Le fait de se poser des questions, de se renseigner et de réfléchir par soi-même, n’est-ce pas ce qui prémunit le mieux de la manipulation ? Malgré nos diverses influences ou plutôt avec nos diverses influences (car, même si l’on peut les remettre en question, pourquoi les rejetterait-on en bloc… puisque c’est ce qui nous constitue au moins en partie ?), est-ce possible de penser par soi-même ? N’est-ce pas ce que l’on appelle l’esprit critique ? (à ne pas confondre avec l’esprit DE critique)
A mon sens, tout un chacun peut faire preuve d’esprit critique :
- si on se renseigne auprès de plusieurs sources, tout en gardant à l’esprit de veiller à qui parle et depuis quelle position (et s’il y a risque que cela soit déformé par des intermédiaires, donc mieux vaut se renseigner à la source quand cela est possible) ;
- si on reconnaît que l’on ne saura jamais tout sur tout (même si l’on s’y mettait 24h/24, ce serait impossible) ;
- si on accepte que son avis puisse évoluer (et si l’on accepte que parfois, on n’arrive pas à se faire un avis tranché).
N’a-t-on en effet pas plus de chances d’être manipulés si l’on se réfère uniquement à des sources qui disent à peu près la même chose, que si l’on se réfère à des sources contradictoires afin de se faire sa propre idée ?

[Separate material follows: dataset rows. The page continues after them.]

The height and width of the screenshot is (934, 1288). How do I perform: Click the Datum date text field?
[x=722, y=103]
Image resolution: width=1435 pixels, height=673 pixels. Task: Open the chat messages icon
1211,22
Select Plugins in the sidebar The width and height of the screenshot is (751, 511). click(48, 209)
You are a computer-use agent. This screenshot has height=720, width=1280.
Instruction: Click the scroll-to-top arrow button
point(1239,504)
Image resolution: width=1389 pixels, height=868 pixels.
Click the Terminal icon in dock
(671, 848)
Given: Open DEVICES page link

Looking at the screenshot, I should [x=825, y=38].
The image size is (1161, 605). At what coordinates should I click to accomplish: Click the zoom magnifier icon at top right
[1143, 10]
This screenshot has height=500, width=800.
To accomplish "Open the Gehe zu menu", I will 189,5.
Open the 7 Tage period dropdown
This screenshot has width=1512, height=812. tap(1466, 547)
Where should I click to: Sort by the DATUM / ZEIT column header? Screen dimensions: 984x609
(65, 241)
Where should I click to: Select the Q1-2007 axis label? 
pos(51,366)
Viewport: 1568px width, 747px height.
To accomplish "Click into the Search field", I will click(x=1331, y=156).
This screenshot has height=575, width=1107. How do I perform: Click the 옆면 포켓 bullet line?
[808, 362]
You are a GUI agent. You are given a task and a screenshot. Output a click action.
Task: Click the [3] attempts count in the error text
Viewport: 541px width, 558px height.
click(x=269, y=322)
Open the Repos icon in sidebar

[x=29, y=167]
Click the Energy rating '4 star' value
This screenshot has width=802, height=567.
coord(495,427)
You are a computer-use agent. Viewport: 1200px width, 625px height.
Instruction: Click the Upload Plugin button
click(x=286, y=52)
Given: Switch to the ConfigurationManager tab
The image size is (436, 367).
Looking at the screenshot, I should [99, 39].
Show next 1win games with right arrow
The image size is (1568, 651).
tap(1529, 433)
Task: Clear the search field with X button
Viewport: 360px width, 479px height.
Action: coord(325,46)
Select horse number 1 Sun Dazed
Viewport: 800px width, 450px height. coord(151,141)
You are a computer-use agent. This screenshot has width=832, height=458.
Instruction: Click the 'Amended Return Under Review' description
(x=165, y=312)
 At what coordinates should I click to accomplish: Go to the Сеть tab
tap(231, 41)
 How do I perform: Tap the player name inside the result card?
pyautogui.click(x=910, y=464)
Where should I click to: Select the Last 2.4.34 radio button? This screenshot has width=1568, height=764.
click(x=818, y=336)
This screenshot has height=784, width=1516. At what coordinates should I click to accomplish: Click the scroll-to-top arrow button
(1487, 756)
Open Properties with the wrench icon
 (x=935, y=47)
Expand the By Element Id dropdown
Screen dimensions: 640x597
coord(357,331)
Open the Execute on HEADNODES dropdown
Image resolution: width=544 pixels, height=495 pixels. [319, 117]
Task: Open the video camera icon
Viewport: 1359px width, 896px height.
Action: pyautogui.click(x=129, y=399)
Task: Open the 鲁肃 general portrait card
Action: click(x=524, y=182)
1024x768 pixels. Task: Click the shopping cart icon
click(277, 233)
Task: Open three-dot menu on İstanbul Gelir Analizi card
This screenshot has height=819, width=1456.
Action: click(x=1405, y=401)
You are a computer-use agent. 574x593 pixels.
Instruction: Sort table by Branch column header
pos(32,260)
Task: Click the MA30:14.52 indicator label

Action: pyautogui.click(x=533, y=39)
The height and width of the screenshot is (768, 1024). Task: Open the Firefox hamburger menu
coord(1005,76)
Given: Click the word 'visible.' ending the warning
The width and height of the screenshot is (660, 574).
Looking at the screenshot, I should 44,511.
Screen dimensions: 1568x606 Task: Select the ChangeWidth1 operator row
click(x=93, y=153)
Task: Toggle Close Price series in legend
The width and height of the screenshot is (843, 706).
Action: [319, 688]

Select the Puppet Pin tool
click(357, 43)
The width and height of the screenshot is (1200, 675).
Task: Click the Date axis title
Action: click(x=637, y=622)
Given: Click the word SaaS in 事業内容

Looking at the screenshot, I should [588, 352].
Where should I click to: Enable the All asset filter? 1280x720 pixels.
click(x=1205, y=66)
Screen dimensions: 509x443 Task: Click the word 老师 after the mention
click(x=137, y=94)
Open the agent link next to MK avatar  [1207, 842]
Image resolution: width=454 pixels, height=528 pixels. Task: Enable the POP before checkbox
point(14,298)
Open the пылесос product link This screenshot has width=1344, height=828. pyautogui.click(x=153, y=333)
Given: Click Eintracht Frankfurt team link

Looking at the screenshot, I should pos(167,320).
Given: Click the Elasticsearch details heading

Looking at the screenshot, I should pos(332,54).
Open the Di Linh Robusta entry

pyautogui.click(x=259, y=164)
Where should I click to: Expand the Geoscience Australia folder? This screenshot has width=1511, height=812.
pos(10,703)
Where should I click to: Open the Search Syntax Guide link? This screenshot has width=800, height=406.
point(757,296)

Depuis deux ans, le fait que certains médias alternatifs et certaines personnes aient été étiquetées « complotistes » ne fait-il pas que l’on n’ose souvent même pas écouter ce qu’ils disent, de peur qu’ils ne « contaminent nos idées » ? Ou bien, pour ceux qui ont fait l’effort d’écouter aussi ces fameux « complotistes », constatant qu’il y a certaines incohérences dans leurs propos, les rejettent en bloc, préférant fermer les yeux sur les incohérences des discours officiels plutôt que sur les incohérences des discours alternatifs ? Ce faisant, pouvons-nous remplir le premier critère qui permet d’exercer notre esprit critique ?
Le but de se renseigner auprès de plusieurs sources, est-ce de rechercher laquelle je pourrai croire les yeux fermés, ou de nous permettre de prendre du recul en se demandant qui parle et depuis quelle position (c’est-à-dire quel est son rôle dans la société, ses intérêts, et ses conflits d’intérêt éventuels), afin de pouvoir se faire une opinion personnelle et nuancée ?
Pour revenir aux langues, c’est un peu comme quand j’ai commencé à apprendre le taïwanais. Après deux ans passés sur place en parlant le chinois, je me disais que je comprenais assez bien Taiwan, même s’il est impossible de tout comprendre bien sûr. Lorsque j’ai commencé à découvrir l’univers du taïwanais, j’ai découvert un autre monde ! Je me suis rendu compte à quel point je ne connaissais pas encore Taiwan, il me restait plein de choses à apprendre. Et surtout, c’était intéressant de comprendre comment ma prof de taïwanais, qui a près de 80 ans et vient de la campagne, voyait Taiwan, comparé aux gens que je connaissais et qui étaient d’un autre milieu (plutôt urbain et qui ne parlent pas ou plus taïwanais). Leur expérience de la vie – pourtant dans le même pays – est très différente !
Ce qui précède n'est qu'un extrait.